Which was a mistake because now her attention was fixed on strong features that were pretty damn perfect. He had the face of a model with a straight nose, angled jaw stubbled with a black beard and lips that looked as hard as the rest of him. And his dark blue eyes…

They held secrets that could draw a woman in, and suddenly she knew exactly why she was drawn to him.

Archer was a bad boy.

She’d always had a thing for guys like him, but she steered clear of them and focused on being a great sister and a good friend to Stina when she fell for the wrong type.

To cover her discomposure, she sorted through the stack—a couple coffee table books of photography and several worn magazines.
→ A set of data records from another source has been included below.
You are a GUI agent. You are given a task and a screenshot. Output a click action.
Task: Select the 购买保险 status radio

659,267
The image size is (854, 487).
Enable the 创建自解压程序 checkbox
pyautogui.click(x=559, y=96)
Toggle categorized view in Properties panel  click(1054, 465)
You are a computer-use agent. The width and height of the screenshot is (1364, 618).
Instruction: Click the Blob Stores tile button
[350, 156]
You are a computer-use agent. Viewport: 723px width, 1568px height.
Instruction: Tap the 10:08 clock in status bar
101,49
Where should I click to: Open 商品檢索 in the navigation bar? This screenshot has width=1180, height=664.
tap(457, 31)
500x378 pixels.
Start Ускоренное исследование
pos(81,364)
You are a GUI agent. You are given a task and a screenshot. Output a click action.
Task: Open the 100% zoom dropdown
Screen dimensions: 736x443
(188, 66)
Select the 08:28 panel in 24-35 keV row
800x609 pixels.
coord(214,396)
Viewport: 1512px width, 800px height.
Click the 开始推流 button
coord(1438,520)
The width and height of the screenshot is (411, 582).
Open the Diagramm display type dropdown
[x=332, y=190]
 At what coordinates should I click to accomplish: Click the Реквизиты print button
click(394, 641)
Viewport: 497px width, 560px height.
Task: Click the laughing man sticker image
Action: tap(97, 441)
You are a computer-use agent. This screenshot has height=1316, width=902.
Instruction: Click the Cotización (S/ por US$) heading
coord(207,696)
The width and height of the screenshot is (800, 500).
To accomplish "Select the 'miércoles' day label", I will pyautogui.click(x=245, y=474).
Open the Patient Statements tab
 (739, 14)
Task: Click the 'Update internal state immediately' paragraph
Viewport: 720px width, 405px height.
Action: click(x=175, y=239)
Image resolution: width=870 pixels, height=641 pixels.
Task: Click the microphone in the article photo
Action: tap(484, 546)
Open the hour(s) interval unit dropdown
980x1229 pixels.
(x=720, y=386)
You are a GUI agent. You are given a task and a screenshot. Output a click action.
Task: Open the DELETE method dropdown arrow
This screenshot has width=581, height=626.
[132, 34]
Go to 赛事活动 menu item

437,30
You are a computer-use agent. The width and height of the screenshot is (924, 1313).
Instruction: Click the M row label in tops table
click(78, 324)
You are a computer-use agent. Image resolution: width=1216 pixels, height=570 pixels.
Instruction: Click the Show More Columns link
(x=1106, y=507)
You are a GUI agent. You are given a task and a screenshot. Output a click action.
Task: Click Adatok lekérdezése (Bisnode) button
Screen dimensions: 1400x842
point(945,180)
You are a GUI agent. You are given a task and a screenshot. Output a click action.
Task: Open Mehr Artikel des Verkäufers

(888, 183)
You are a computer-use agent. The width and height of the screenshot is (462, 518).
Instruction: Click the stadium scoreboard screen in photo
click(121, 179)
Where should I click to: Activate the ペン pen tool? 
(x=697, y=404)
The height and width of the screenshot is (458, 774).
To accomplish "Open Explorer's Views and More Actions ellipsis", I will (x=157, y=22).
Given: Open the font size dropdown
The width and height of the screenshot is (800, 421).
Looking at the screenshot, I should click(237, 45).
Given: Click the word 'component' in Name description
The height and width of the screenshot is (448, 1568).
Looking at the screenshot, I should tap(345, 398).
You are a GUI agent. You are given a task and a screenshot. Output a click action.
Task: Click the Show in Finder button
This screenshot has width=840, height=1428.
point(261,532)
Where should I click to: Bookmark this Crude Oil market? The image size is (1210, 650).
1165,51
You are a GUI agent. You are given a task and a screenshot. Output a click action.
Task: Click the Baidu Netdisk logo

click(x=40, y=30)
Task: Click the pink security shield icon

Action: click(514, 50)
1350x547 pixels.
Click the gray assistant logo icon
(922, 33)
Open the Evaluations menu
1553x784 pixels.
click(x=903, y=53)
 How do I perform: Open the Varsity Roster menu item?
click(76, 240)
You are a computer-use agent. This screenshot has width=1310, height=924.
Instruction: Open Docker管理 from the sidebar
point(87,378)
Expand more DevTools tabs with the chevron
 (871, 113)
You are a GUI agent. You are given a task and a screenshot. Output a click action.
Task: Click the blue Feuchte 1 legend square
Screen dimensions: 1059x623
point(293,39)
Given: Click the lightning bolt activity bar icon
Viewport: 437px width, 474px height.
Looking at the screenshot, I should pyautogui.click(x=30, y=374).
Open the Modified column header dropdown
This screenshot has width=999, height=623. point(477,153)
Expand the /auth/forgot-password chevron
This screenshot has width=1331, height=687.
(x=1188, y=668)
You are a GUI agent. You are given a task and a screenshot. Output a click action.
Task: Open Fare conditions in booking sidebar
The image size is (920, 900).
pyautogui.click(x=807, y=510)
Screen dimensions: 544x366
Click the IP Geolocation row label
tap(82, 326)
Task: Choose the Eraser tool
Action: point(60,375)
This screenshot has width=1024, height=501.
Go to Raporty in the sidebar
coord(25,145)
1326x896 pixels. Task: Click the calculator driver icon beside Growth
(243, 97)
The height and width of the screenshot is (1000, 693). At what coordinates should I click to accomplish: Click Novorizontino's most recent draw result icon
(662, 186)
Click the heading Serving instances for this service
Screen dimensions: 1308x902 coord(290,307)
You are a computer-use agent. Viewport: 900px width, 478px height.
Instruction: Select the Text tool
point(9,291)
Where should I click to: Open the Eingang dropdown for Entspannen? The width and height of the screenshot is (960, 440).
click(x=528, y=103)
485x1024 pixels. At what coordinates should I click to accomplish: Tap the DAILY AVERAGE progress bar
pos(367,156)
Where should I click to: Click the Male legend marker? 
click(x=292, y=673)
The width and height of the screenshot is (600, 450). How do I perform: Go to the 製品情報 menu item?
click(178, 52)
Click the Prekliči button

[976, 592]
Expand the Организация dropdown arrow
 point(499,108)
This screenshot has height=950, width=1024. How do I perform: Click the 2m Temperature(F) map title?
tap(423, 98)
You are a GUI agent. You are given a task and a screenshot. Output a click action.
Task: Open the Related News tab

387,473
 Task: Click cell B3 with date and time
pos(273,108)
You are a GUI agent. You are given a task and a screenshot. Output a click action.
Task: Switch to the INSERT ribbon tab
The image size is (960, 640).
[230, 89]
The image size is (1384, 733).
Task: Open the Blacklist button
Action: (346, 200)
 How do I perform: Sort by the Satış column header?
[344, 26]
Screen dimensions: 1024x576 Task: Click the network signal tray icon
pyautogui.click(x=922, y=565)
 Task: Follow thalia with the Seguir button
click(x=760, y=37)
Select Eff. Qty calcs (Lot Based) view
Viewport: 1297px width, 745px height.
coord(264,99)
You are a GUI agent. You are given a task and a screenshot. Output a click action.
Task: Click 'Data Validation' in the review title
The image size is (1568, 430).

Her fingers stilled on a paperback, the cover making her pause.

She stared down at the man in a kilt with broad shoulders and dark hair and entirely too much confidence to be standing there half-dressed like it was a personality trait.

She skimmed the model’s face—straight nose, angled jaw—and her gaze lifted to a face she’d studied only moments ago.

The man on the cover looked a little like the one who’d rescued her.

She swallowed. “How did you know I like romances?” she rasped.

He shifted his weight, brushing his knuckle over the pile of books. “I saw the look on your face and asked myself WWEL?”

“What does that mean?”

“What would Ellory do. My younger sister.” Those hard lips curved into the first smile she’d seen on him, and her heart performed a little backflip.